## [TO DO]
Word for word, please copy the line containing "Screen dimensions: 584x346" and all lines after it in the entries below, and only those, leaving every picture out.
[INPUT MATERIAL — start]
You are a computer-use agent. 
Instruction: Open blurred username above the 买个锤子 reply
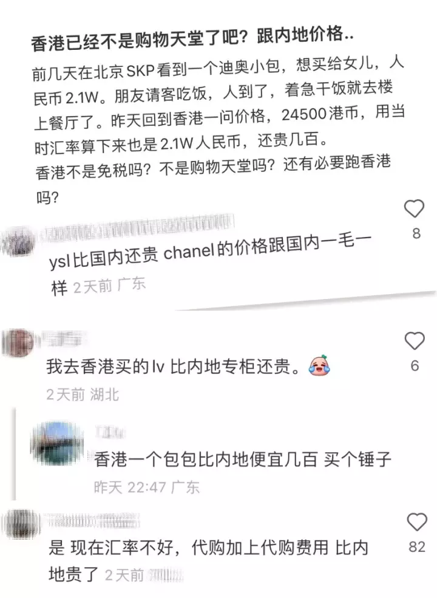[110, 433]
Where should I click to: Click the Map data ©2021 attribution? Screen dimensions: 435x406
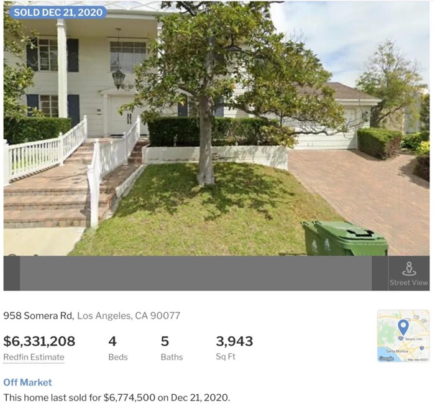tap(418, 359)
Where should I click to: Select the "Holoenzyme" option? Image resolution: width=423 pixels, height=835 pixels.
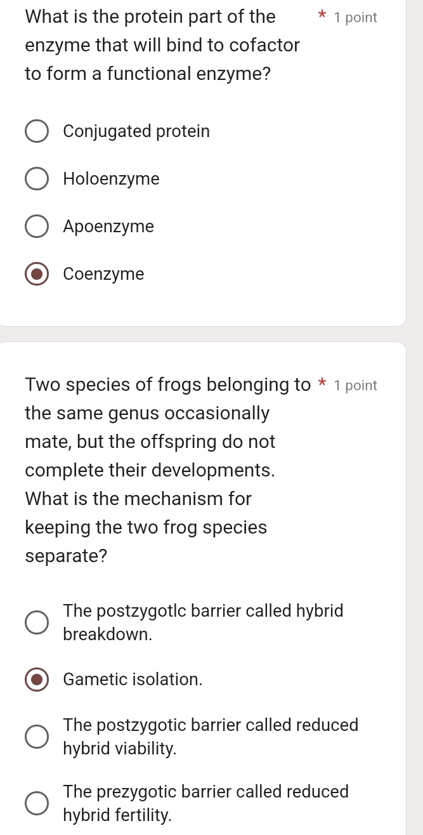37,178
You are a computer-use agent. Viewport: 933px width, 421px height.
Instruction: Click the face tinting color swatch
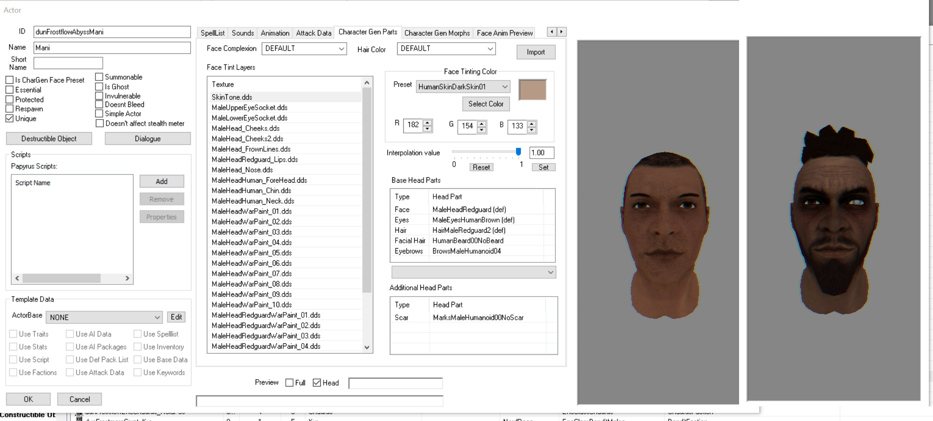[x=533, y=90]
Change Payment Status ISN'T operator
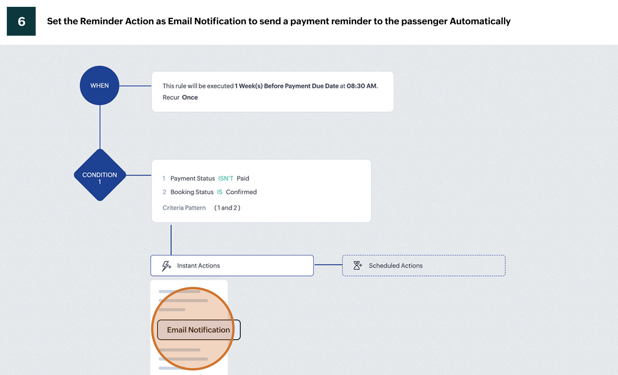The width and height of the screenshot is (618, 375). [x=226, y=178]
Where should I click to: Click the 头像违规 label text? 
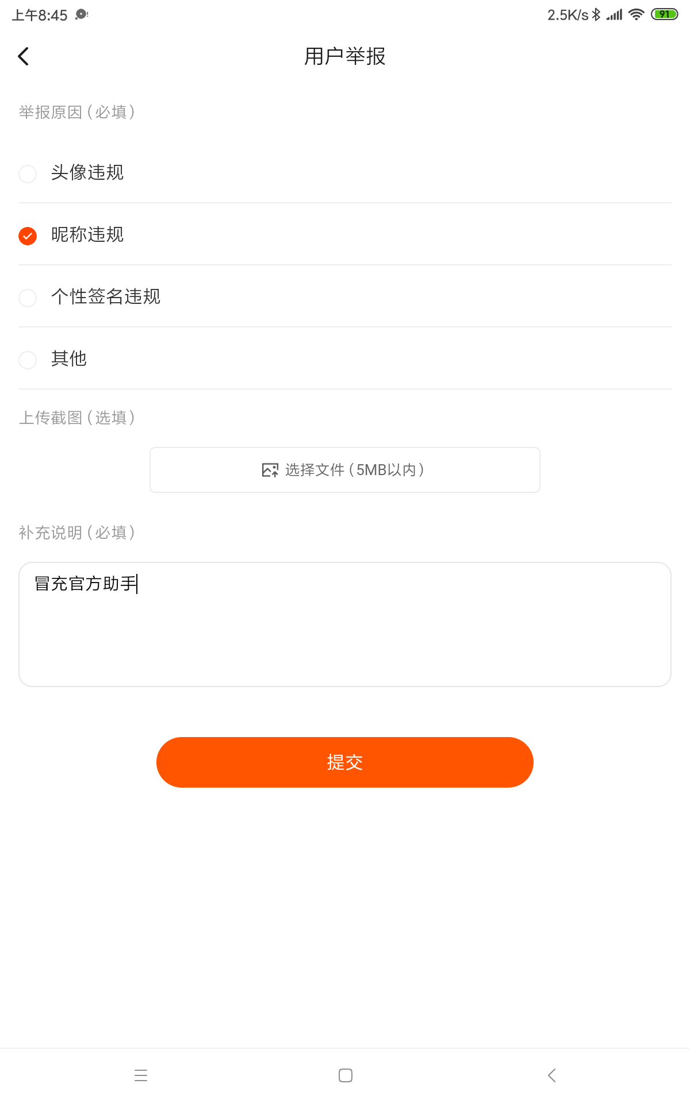(x=87, y=172)
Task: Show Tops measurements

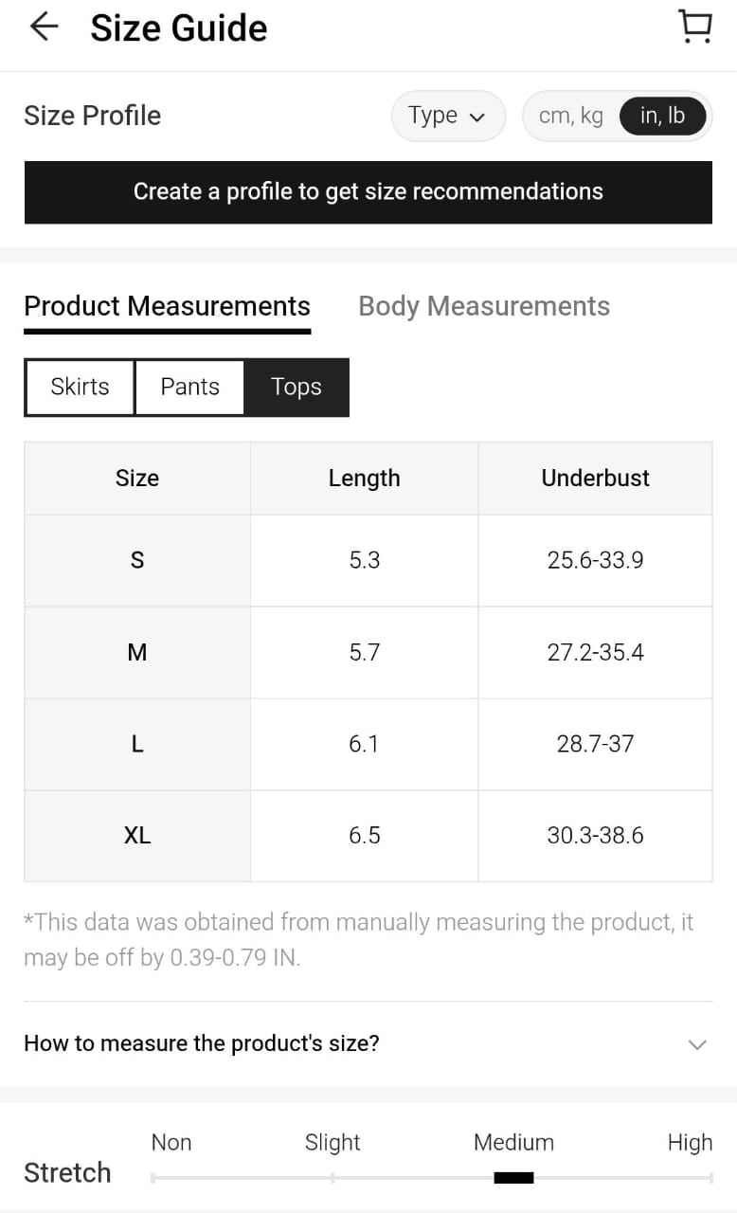Action: [x=297, y=387]
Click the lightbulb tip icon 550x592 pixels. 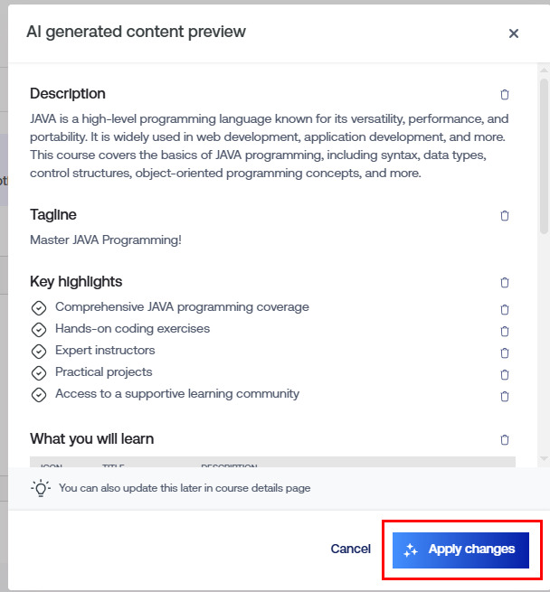[x=41, y=488]
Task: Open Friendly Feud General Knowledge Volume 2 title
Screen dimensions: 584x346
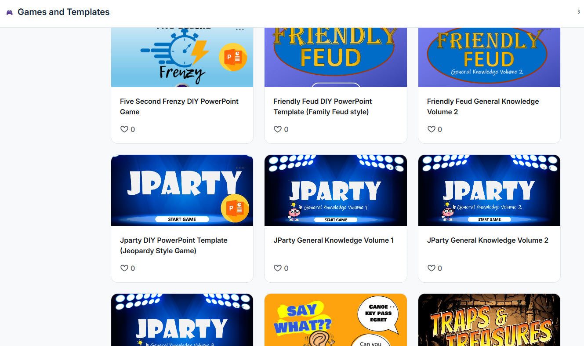Action: coord(483,106)
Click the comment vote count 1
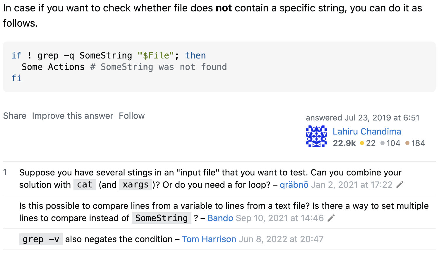This screenshot has width=439, height=255. point(5,172)
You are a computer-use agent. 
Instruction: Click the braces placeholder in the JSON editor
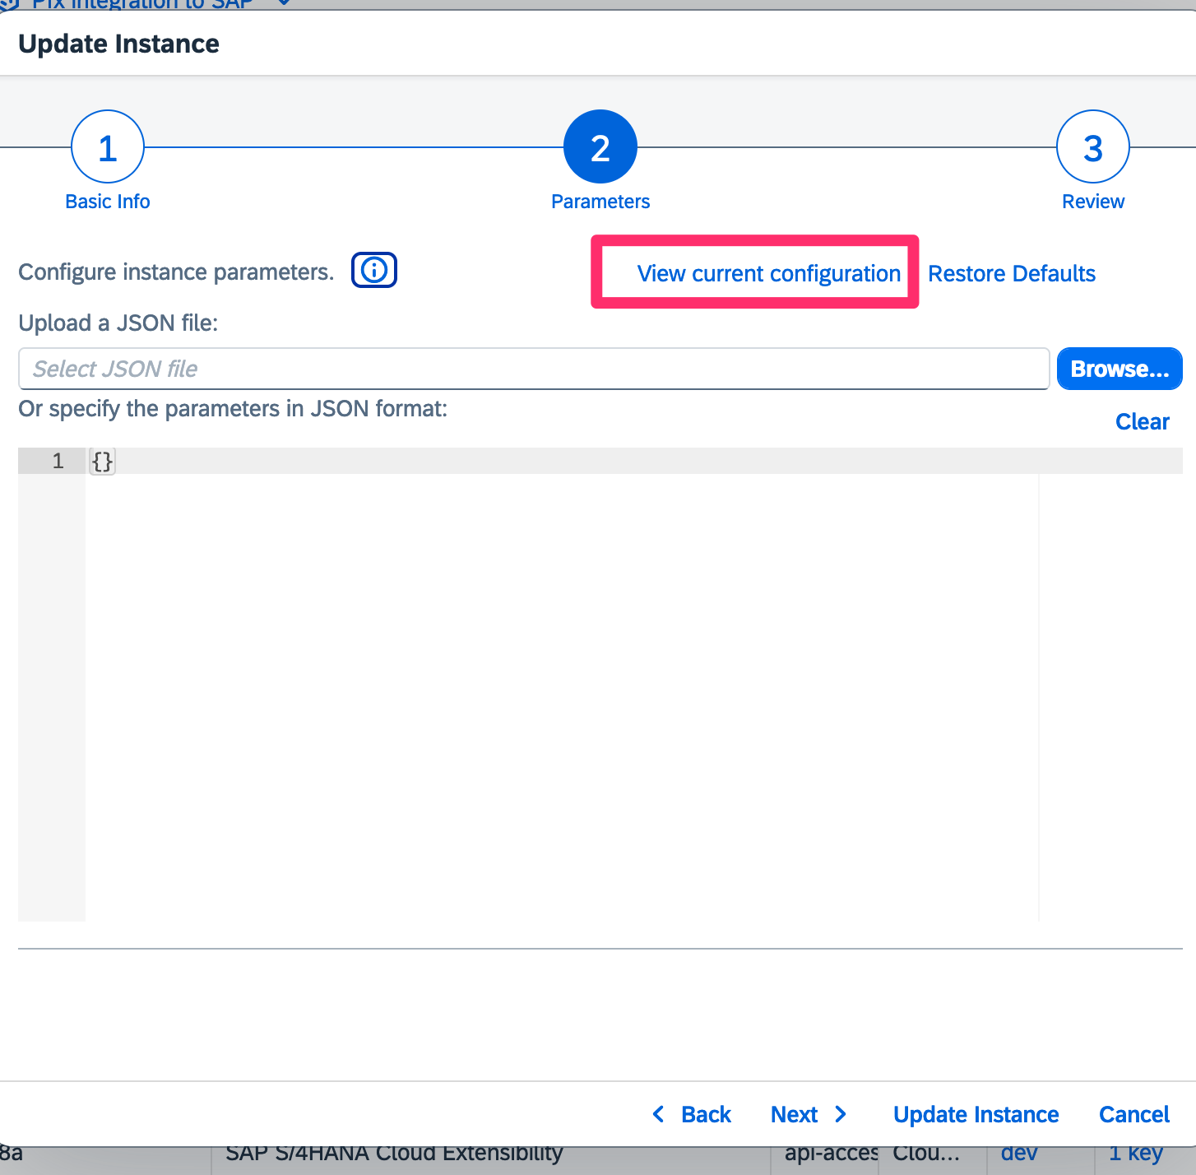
[INPUT MATERIAL — finish]
## [PROBLEM SOLUTION]
Screen dimensions: 584x346
Action: coord(483,106)
Click the comment vote count 1
This screenshot has width=439, height=255. point(5,172)
You are a computer-use agent. 
Instruction: Click the braces placeholder in the JSON editor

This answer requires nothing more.